I'm looking for a simple feature selection approach for "meaningful" genes given a dendrogram of expression samples. In short, I'm looking for an algorithm to choose a small number of genes that help elucidate the relationships among the samples.
There are many packages and a lot of literature on feature selection for gene expression-based classification. There is basic filtering of uninformative features. And there are filtering and wrapper approaches for gene selection where there is a small number of class labels (diseased, etc.). A lot of this is built into popular packages. There are also very sophisticated and computationally intensive methods for hierarchical feature selection and feature selection for sparse clustering.
I am not trying to classify or cluster. I'm looking to provide visualization or data exploration. I want to visualize the relationship of the samples (dendrogram) using a heatmap where the genes are meaningful features that help the biologist to understand how the samples differ.
Concretely, I'm looking at situations where the number of samples (actually aggregated single cell expression samples) is small (< 20) and the number of genes is very larger (1000s). The question arises: what are meaningful genes that explain the clustering.
--------
--- Exercise brief ---
Transcribe the whole post on choosing meaningful genes for a sample dendrogram, word for word.

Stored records
--------
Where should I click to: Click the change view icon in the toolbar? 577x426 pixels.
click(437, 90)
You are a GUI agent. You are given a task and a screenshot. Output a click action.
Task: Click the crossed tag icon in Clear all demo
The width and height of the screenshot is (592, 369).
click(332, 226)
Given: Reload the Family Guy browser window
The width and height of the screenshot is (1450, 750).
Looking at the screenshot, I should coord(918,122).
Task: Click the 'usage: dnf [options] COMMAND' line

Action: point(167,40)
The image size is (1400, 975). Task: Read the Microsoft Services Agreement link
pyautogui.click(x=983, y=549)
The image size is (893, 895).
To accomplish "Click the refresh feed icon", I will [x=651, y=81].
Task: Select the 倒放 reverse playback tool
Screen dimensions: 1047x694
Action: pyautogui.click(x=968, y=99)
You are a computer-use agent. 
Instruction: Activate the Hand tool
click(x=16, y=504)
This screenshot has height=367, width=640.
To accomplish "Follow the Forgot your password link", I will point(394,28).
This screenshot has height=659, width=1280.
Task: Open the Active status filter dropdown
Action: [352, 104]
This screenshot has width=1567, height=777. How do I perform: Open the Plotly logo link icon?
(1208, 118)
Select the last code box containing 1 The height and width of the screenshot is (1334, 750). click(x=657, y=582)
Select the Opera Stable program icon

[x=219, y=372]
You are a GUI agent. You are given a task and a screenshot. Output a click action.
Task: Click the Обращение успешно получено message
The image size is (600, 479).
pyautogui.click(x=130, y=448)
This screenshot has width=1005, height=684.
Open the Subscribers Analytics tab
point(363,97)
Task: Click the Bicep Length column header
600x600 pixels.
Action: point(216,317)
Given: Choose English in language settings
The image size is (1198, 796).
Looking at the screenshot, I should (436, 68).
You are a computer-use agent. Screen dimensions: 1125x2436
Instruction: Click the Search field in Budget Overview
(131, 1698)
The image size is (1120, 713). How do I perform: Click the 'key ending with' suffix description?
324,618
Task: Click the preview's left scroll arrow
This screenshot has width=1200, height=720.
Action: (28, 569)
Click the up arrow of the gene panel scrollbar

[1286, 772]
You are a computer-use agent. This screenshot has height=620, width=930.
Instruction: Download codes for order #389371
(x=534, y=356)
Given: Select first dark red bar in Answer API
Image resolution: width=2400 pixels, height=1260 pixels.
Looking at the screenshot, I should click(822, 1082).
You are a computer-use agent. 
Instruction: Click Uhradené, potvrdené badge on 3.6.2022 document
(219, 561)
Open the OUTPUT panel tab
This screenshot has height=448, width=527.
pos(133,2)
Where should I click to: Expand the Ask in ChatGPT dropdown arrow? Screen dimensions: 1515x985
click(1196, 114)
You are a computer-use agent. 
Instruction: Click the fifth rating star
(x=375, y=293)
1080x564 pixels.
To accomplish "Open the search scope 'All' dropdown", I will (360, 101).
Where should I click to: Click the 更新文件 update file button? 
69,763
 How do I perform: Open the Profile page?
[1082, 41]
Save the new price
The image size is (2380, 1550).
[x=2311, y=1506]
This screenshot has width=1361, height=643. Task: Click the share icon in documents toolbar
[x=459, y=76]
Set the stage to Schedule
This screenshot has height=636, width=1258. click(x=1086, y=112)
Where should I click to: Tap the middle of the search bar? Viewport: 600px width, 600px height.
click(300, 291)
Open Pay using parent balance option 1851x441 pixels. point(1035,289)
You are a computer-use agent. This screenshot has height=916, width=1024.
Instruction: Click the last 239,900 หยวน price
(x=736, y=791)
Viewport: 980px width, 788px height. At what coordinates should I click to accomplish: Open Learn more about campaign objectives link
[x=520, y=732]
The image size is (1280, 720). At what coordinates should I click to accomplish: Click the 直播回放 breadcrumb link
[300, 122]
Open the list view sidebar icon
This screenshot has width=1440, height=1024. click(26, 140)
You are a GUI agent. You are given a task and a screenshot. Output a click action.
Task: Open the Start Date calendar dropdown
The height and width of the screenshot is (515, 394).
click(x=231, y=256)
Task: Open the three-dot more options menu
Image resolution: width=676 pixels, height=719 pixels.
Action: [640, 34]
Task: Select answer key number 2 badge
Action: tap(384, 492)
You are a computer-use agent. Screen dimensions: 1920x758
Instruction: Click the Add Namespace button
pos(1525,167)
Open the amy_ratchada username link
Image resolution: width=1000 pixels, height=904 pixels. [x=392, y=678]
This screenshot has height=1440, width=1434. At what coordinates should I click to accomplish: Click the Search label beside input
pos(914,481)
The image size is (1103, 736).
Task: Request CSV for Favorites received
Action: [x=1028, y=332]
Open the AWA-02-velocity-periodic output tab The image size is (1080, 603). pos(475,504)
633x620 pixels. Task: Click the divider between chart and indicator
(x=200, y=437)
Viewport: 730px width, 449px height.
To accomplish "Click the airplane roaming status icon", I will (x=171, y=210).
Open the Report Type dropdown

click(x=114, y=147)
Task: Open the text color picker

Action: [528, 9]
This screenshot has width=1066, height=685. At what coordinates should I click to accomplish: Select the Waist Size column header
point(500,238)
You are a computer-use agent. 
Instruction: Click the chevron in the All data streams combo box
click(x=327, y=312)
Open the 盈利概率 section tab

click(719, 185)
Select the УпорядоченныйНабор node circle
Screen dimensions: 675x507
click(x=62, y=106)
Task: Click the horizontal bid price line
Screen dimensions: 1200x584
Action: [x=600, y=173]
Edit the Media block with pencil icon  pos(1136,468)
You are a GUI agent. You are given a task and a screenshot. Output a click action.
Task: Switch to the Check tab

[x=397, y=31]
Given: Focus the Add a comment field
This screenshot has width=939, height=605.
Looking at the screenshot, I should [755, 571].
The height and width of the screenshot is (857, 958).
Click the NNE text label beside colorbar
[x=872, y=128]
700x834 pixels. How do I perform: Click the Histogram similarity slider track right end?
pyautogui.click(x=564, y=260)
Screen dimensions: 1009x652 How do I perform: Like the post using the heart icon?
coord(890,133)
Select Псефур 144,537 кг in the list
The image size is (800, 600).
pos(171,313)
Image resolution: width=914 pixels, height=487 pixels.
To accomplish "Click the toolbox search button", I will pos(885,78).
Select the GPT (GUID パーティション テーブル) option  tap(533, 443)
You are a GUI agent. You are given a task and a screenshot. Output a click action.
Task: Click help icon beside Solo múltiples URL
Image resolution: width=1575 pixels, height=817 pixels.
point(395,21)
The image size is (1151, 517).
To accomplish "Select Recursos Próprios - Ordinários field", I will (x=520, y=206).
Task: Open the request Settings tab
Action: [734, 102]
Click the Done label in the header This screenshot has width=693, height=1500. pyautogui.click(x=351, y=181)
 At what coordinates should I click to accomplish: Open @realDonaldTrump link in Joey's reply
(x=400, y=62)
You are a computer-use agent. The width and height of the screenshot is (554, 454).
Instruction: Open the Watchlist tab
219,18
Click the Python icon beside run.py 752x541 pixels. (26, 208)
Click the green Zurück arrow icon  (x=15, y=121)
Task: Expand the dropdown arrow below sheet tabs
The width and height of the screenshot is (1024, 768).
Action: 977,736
--------
--- Solution to the problem ---
I'm looking for a simple feature selection approach for "meaningful" genes given a dendrogram of expression samples. In short, I'm looking for an algorithm to choose a small number of genes that help elucidate the relationships among the samples.
There are many packages and a lot of literature on feature selection for gene expression-based classification. There is basic filtering of uninformative features. And there are filtering and wrapper approaches for gene selection where there is a small number of class labels (diseased, etc.). A lot of this is built into popular packages. There are also very sophisticated and computationally intensive methods for hierarchical feature selection and feature selection for sparse clustering.
I am not trying to classify or cluster. I'm looking to provide visualization or data exploration. I want to visualize the relationship of the samples (dendrogram) using a heatmap where the genes are meaningful features that help the biologist to understand how the samples differ.
Concretely, I'm looking at situations where the number of samples (actually aggregated single cell expression samples) is small (< 20) and the number of genes is very larger (1000s). The question arises: what are meaningful genes that explain the clustering.